We and the World, Part II eBook

This eBook from the Gutenberg Project consists of approximately 211 pages of information about We and the World, Part II.

We and the World, Part II eBook

This eBook from the Gutenberg Project consists of approximately 211 pages of information about We and the World, Part II.

“Perhaps she won’t like your being a common sailor, Dennis,” I had said, “and you know Alister and I shall quite understand about it.  We know well enough what a true mate you’ve been to us, and Alister was talking to me about it last night.  He said he didn’t like to say anything to you, as he wouldn’t take the liberty of alluding to the young lady, but he’s quite sure she won’t like it, and I think so too.”

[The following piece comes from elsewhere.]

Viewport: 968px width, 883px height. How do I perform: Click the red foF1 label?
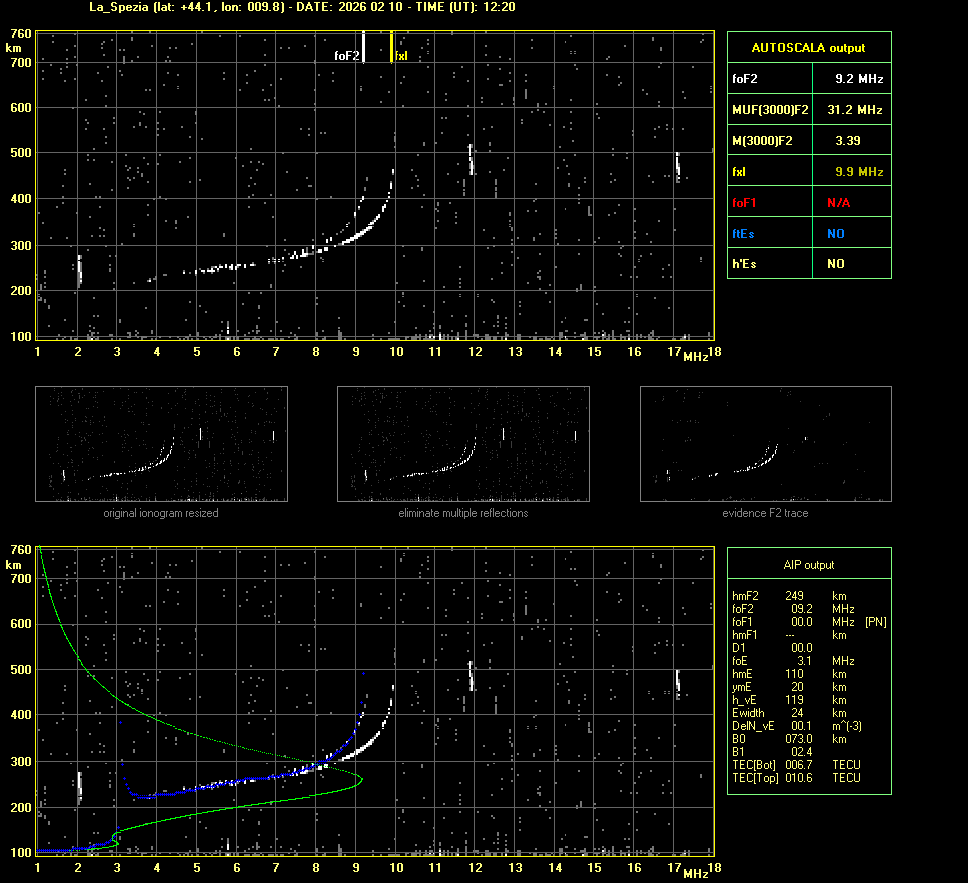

I said more than I might otherwise have done, because I was very much impressed by Alister’s unusual vehemence on the subject.  He seldom indeed said a word that was less than a boast of Scotland in general, and Aberdeenshire in particular, but on this occasion it had burst forth that though he had been little “in society” in his native country, he had “seen enough to know that a man would easier live down a breach of a’ the ten commandments than of any three of its customs.”  And when I remembered for my own part, how fatal in my own neighbourhood were any proceedings of an unusual nature, and how all his innocence, and his ten years of martyrdom, had not sufficed with many of Mr. Wood’s neighbours to condone the “fact” that he had been a convict, I agreed with Alister that Dennis ought not to risk the possible ill effects of what, as he said, had a ne’er-do-weel, out-at-elbows, or, at last and least, an uncommon look about it; and that having resumed his proper social position, our Irish comrade would be wise to keep it in the eyes he cared most to please.

“Alister has a fine heart,” said Dennis, “but you may tell him I told her,” and he paused.

“What did she say?” I asked anxiously.

“She said,” answered Dennis slowly, “that she’d small belief that a girl could tell if a man were true or no by what he seemed as a lover, but there was something to be done in the way of judging of his heart by seeing if he was kind with his kith and faithful to his friends.”

It took me two or three revolutions of my brain to perceive how this answer bore upon the question, and when I repeated it to Alister, his comment was almost as enigmatical.

“A man,” he said sententiously, “that has been blessed with a guid mother, and that gives the love of his heart to a guid woman, may aye gang through the ills o’ this life like the children of Israel through the Red Sea, with a wall on’s right hand and a wall on’s left.”

But it was plain to be seen that the young lady approved of Dennis O’Moore’s resolve, when she made us three scarlet night-caps for deck-wear, with a tiny shamrock embroidered on the front of each.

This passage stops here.